I take a more positive view. ‘For me, cheating, rather than being located in our socio-political and economic present, should be seen more as a core feature of our tribal past, a past of which we have not yet fully emerged.This was a past where life was short and brutish and scarcity was the order of the day.’Collective responsibility and the voluntary subordination of our individual desires, especially where they conflict with the common good, is our future. It will be the future modus operandi that will be forced onto us humans by the global nature of the challenges that confront us; global warming being the most immediate. As the oft used clich’ has it; ‘if we continue to act individually we will surely perish collectively’. With environmental, nuclear and pandemic catastrophe looming large, that future is pretty well now.
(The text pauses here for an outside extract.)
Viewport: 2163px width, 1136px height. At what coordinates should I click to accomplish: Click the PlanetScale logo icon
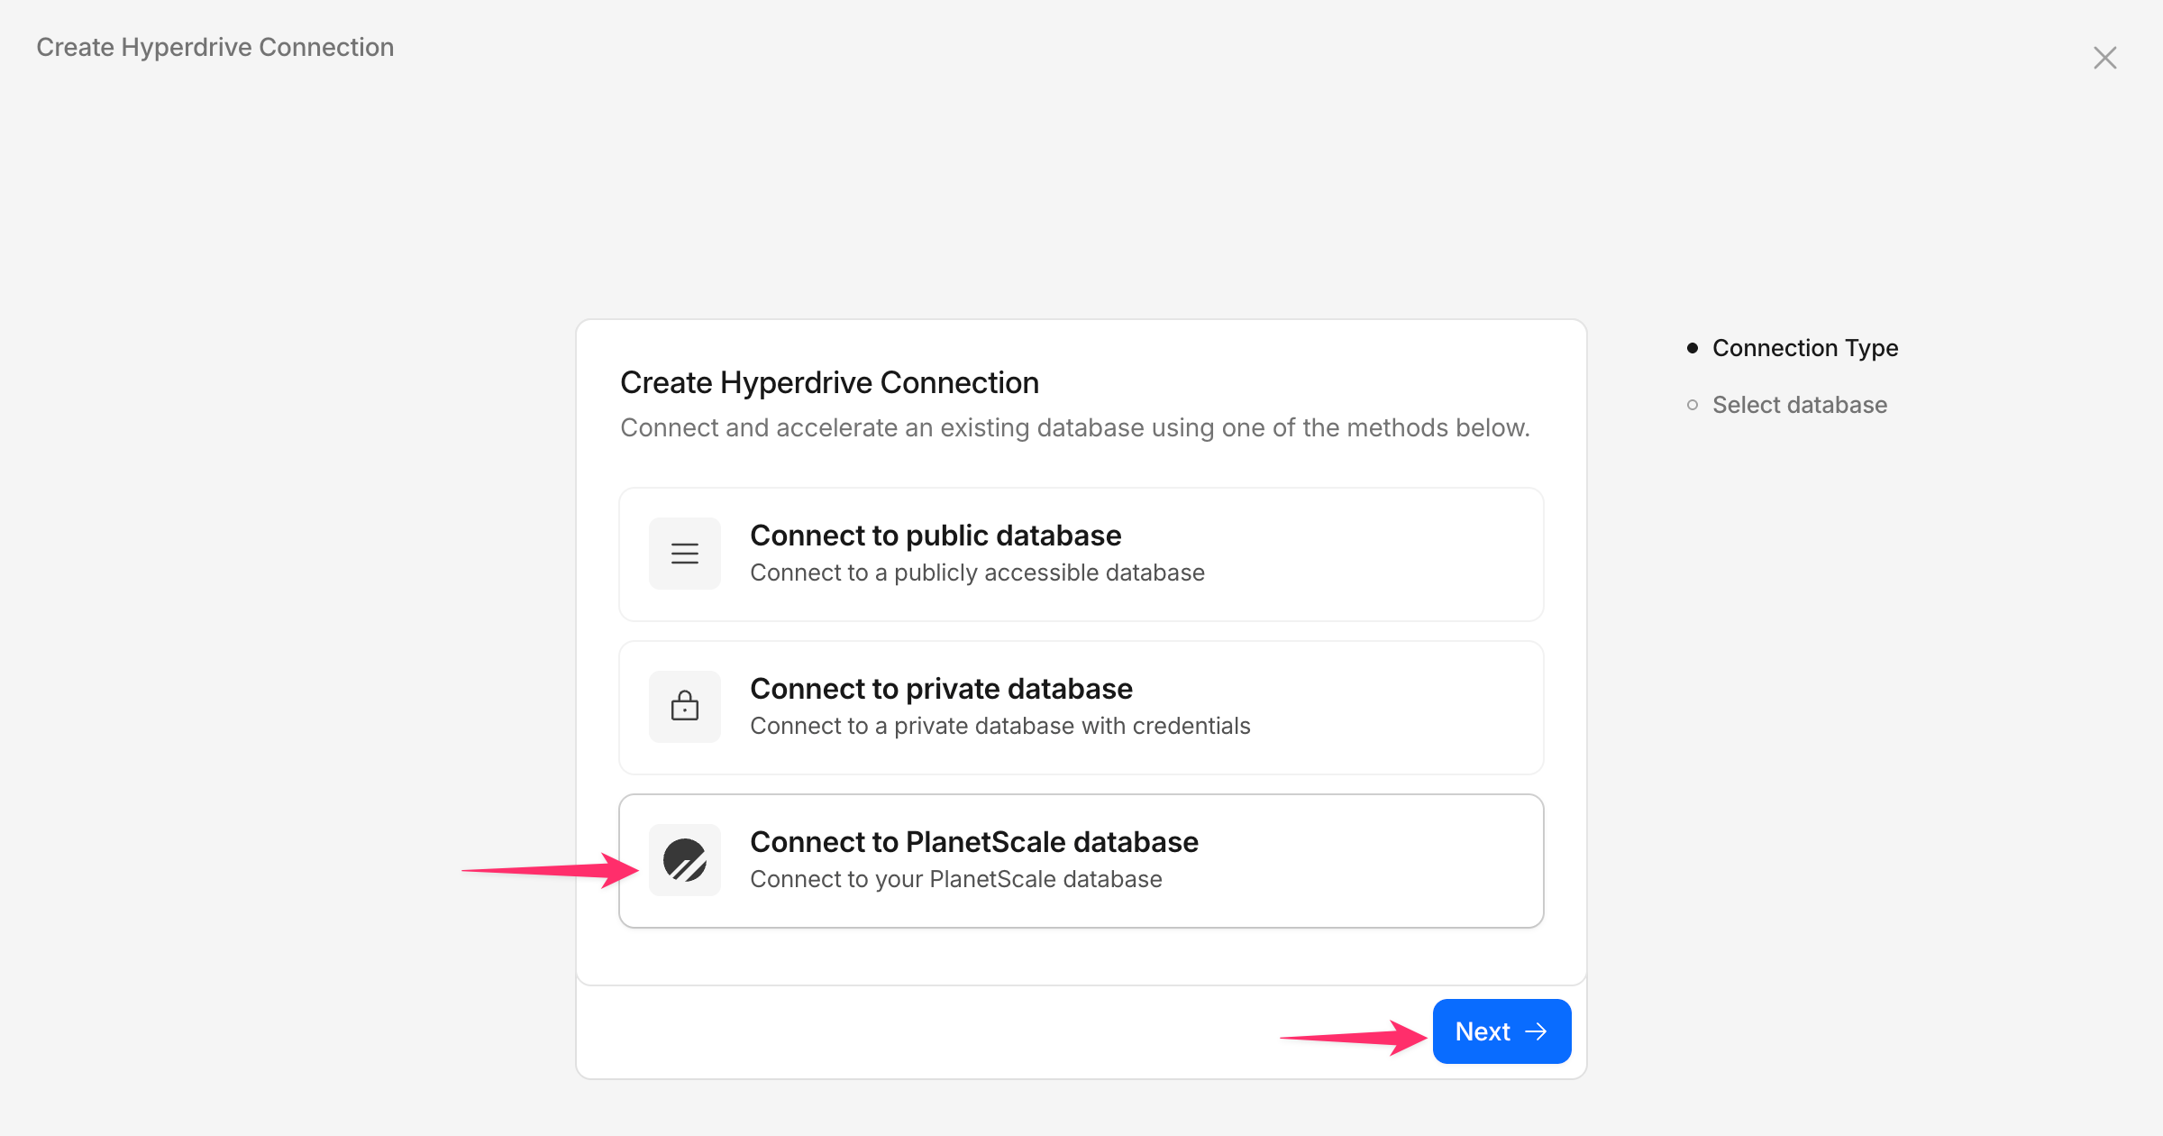(684, 859)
There is an economic basis to this future of collective responsibility and a world without cheating ,that derives directly from the philosophy of Karl Marx. Remember him? His was not some utopian dream, but, he argued, the natural outcome of humans overcoming scarcity and moving into an epoch of material abundance and overwhelming control over nature. Why cheat if society has reached such a level of material abundance that it can offer anything you might reasonably desire?’ Of course, cynics would point to the word ‘reasonable’ and argue that humans will never agree on what is a reasonable demand. History will be the one to officiate on that one, but in the meantime we can expect a whole lot more cheating to be going on.